Missing in this study is the heteroplasmy rate of either variants. It could have been determined in mtDNA from hair follicles, buccal mucosa, skin fibroblasts, blood lymphocytes, muscle, or urinary epithelial cells. Heteroplasmy rates are of paramount importance to assess the pathogenicity of either variants and to assess the degree of genotype phenotype correlation [3poulton]. Heteroplasmy rate may vary between tissues and may explain the phenotypic heterogeneity within a family.
We also disagree with the classification of the phenotype as "CPEO plus". Patients with a mitochondrial disorder (MID) frequently manifest as a multisystem disease, either already at onset of the disease or during the further course of the disease. Additionally, the phenotypic heterogeneity with and between families is broad for most of the mitochondrial mutations. Thus, most of the unsharply defined specific mitochondrial syndromes, tagged with one of the >50 acronyms, can present with variable plus or minus variants and may overlap considerably. For this reason it is more convenient to talk about mitochondrial multiorgan disorder syndromes (MIMODS) [4fimimodscore] and to precisely describe their highly variable phenotype.
A further shortcoming is that the patient was not sufficiently and prospectively investigated for multisystem disease. Recording of an ECG is not sufficient to exclude or confirm cardiac involvement in the MID. It is essential that MID patients undergo clinical cardiologic investigations, echocardiography and long-term ECG recordings [5wahbi15]. Since MID patients frequently present with thyroid dysfunction, diabetes, hypocorticism, hypogonadism, or hypopituitarism, such endocrine abnormalities need to be excluded or confirmed. How was subclinical or mildly manifesting gastrointestinal, renal, dermal, hematological, or pulmonary involvement excluded? Not even the height of the patient is reported.
A strong limitation of the study is that neither the mother nor the children of the index case were sufficiently investigated with regard to transmission and segregation of the mutations. .
Overall, this interesting case report could be more meaningful, if the pathogenicity of either variants would have been more strongly confirmed, if heteroplasmy rates of either variants would have been provided, if the patient would have been prospectively investigated for involvement of organs other than the brain and the eyes, and if first degree relative would have been genetically tested.

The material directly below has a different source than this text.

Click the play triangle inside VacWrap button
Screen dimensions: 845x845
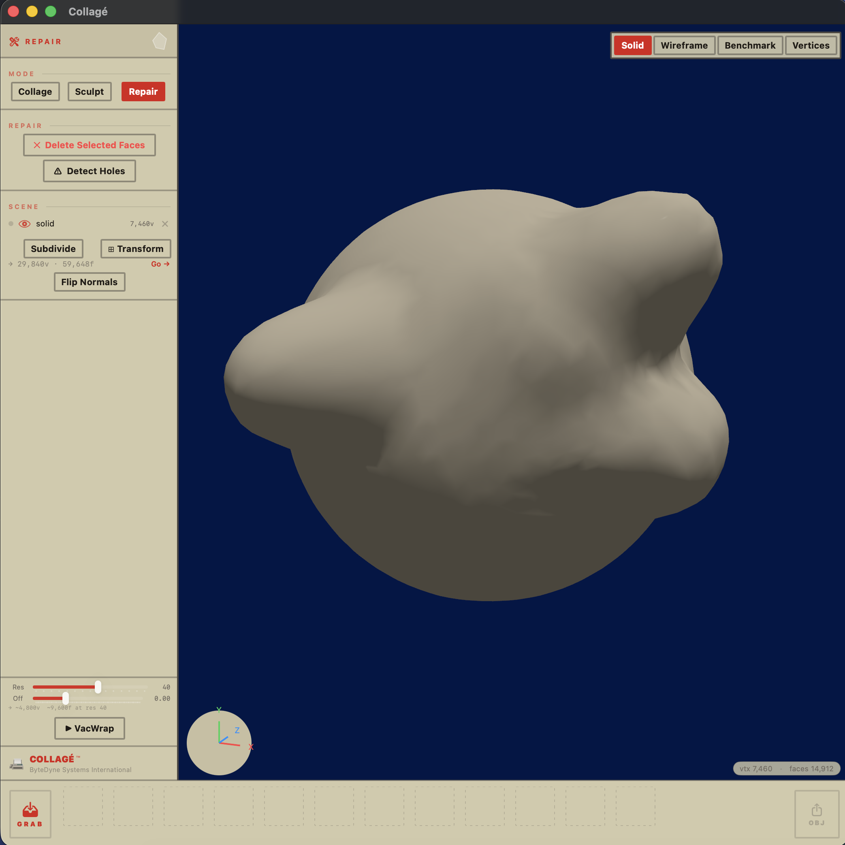point(69,728)
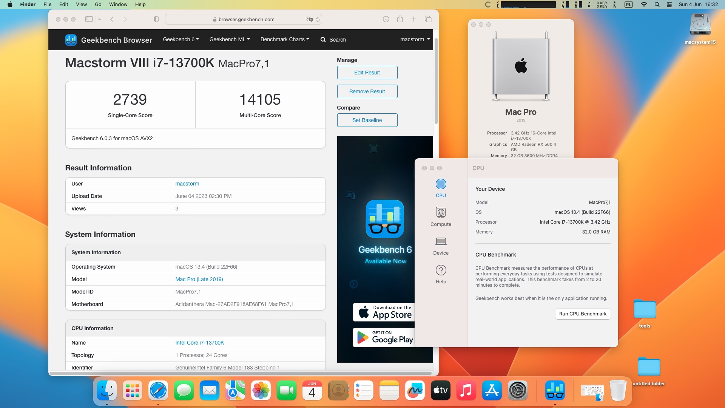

Josef Finsterer, MD, PhD , Sinda Zarrouk-Mahjoub, PhD 
 Krankenanstalt Rudolfstiftung, Vienna, Austria
 University of Tunis El Manar and Genomics Platform, Pasteur Institute of Tunis, Tunisia
Finsterer J, MD, PhD
1 Lv ZY, Xu XM, Cao XF, Wang Q, Sun DF, Tian WJ, Yang Y, Wang YZ, Hao YL. Mitochondrial mutations in 12S rRNA and 16S rRNA presenting as chronic progressive external ophthalmoplegia (CPEO) plus: A case report. Medicine (Baltimore) 2017 Dec;96(48):e8869. doi: 10.1097/MD.0000000000008869.
2 Finsterer J, Zarrouk-Mahjoub S, Shoffner JM. MERRF Classification: Implications for Diagnosis, and Clinical Trials. Pediatr Neurol 2018;(in press)

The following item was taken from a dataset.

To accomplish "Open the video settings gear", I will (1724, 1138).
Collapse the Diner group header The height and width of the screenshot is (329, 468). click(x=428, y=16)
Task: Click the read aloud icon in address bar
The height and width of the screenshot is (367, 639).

3 Poulton J, Finsterer J, Yu-Wai-Man P. Genetic Counselling for Maternally Inherited Mitochondrial Disorders. Mol Diagn Ther 2017;21:419-429.
4 Finsterer J, Zarrouk-Mahjoub S. Mitochondrial multiorgan disorder syndrome score generated from definite mitochondrial disorders. Neuropsychiatr Dis Treat 2017;13:2569-2579.
5 Wahbi K, Bougouin W, Béhin A, Stojkovic T, Bécane HM, Jardel C, Berber N, Mochel F, Lombès A, Eymard B, Duboc D, Laforêt P. Long-term cardiac prognosis and risk stratification in 260 adults presenting with mitochondrial diseases. Eur Heart J 2015;36:2886-93.